Helping To Build Uganda's Future, One School At A Time

College Students Help Build Uganda's Future

As an intern with the United Nations in the summer of 2004, George Srour was shocked to see primary school children in Uganda eager to learn, but attending classes under trees, or miles away from home.

Back in the U.S., and one fundraising push later, George realized that college students could raise enough money to build an entire school in just six weeks. The idea for "Building Tomorrow" emerged.

To date, Indianapolis, Ind., based nonprofit has constructed seven schools, and five more are in various stages of completion. The schools are built with the help of local communities and the Ministry of Education in the east African country.

At the UN, George was studying a World Food Program initiative that offers students meals and rations in exchange for attending school. "Well, they were called schools, but students were meeting under trees or they were meeting in very substandard places," said George.

He went back to the College of William and Mary, and started a campaign to raise $10,000 between Thanksgiving and Christmas of 2004 to rebuild one of the schools he had encountered. Students at William and Mary ended up raising almost $45,000.

Pondering what to do after college, George decided to replicate the model. Building Tomorrow now works with students at 25 colleges across the country.

College students raise the money, and architecture and engineering students help design the schools. "It teaches that philanthropy is more than just having money, it's being able to apply your talents and skills," George explained.

In Uganda, the Ministry of Education helps identify the areas most in need of a new school and provides teachers. Local residents and future students volunteer a combined 20,000 hours to help construct the building, and community leaders sometimes donate the land.

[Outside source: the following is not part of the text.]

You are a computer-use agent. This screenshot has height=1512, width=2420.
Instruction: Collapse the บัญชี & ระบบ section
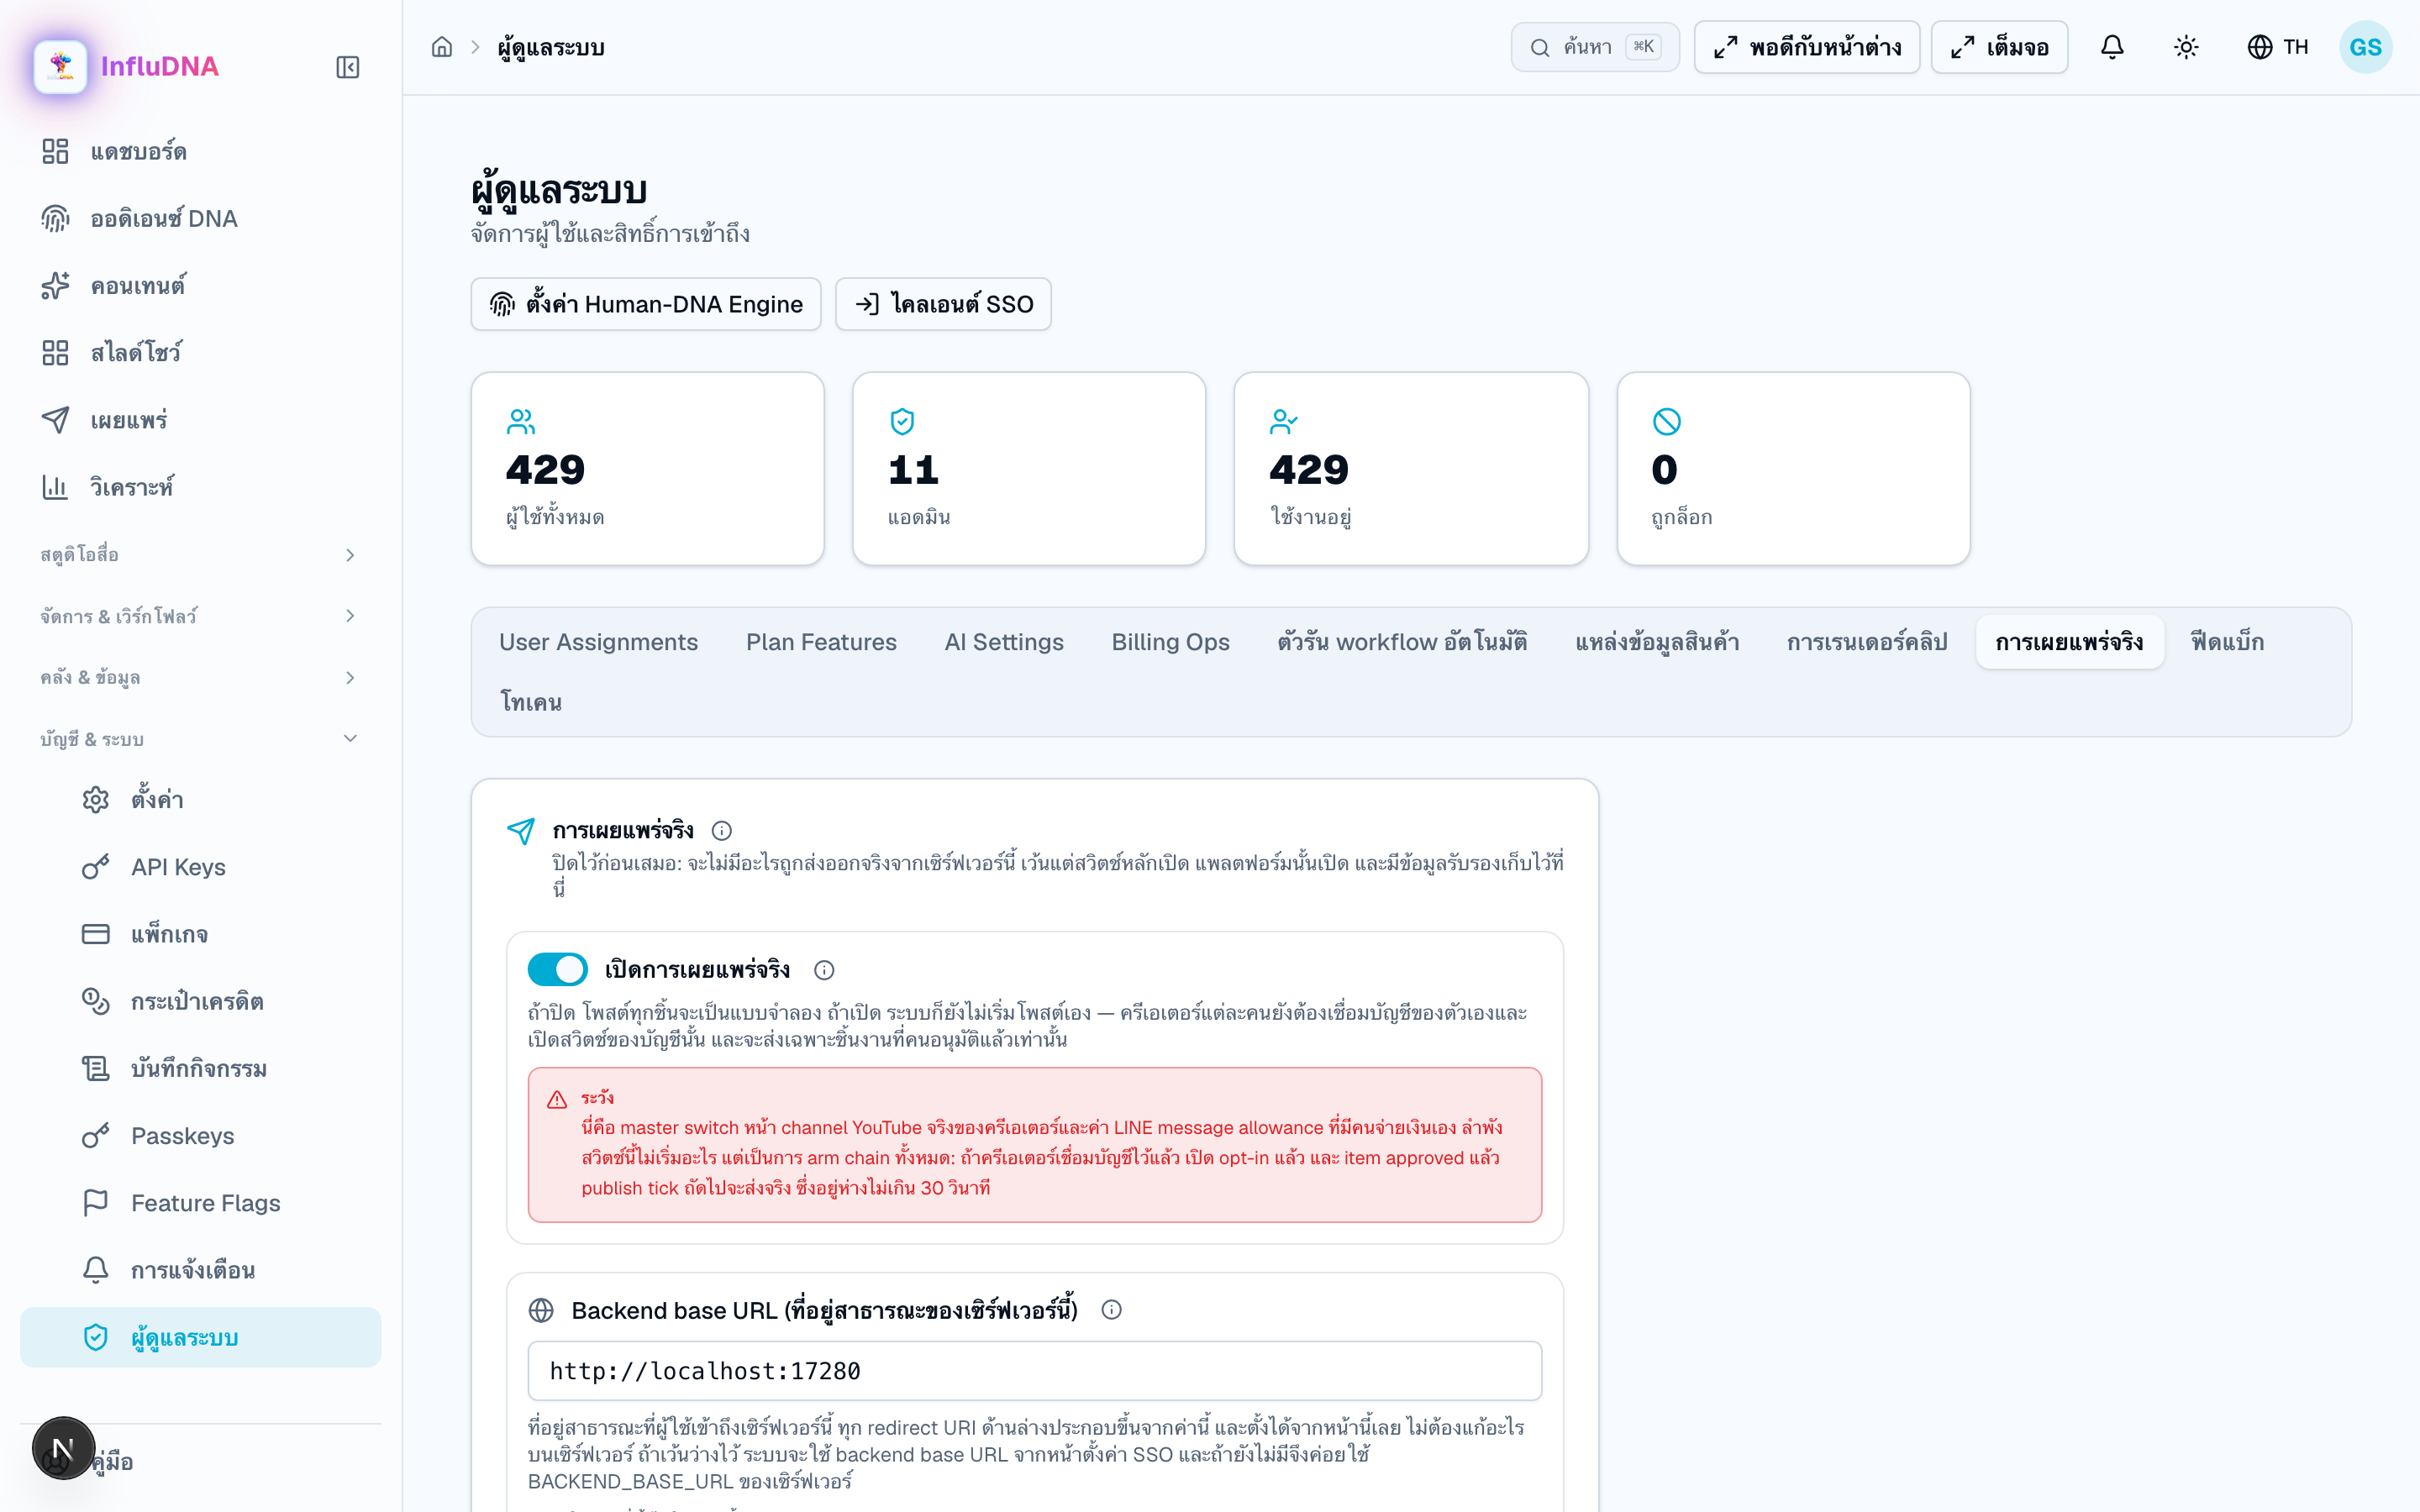pos(198,739)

"These are generally rural, agrarian communities that most of the time, have not seen permanently built school buildings," said George. When there are buildings, they're usually poor structures of mud or adobe that don't survive the rainy season.

It costs Building Tomorrow around $55,000 to build a school for 325 students, complete with classrooms, a library and offices. George said 100 percent of the money raised by college students goes to the construction projects in Uganda. Building Tomorrow raises money for its administration separately.

The school students are as young as six, and as old as 12, although some are older, especially in areas where there was no school to begin with. The students, George said, hold their new school in high regard. He described visiting one of the schools with local representative of the nonprofit, and finding a pile of shoes outside a classroom.

"I asked 'what are all these shoes doing outside of the classroom?' and the country director began laughing and said 'they don't want to get the floors dirty,'" he recounted.

"The thing is, the floors are just concrete. It's not like we have carpet or anything down that they can get dirty. That to me, speaks pretty highly of what it means for these students to be in a classroom."

Some of the students have even planted gardens, growing mangos, tomatoes and eggplant, and producing up to 40 percent of the food they eat for lunch.

George said he was inspired by how driven the Ugandan students are, and the fact that having a school nearby would change their futures dramatically. "Our honorary chairman Archbishop Tutu sums it up very well when he says 'education is the key that will unlock the door to eradicating poverty,'" George said.

"Being in Africa in general right now, it's an exciting time, there's a lot of investment, there's a build up of infrastructure," said George. "But none of that will be worth much if there's not an educated workforce and people don't have the chance to grow intellectually."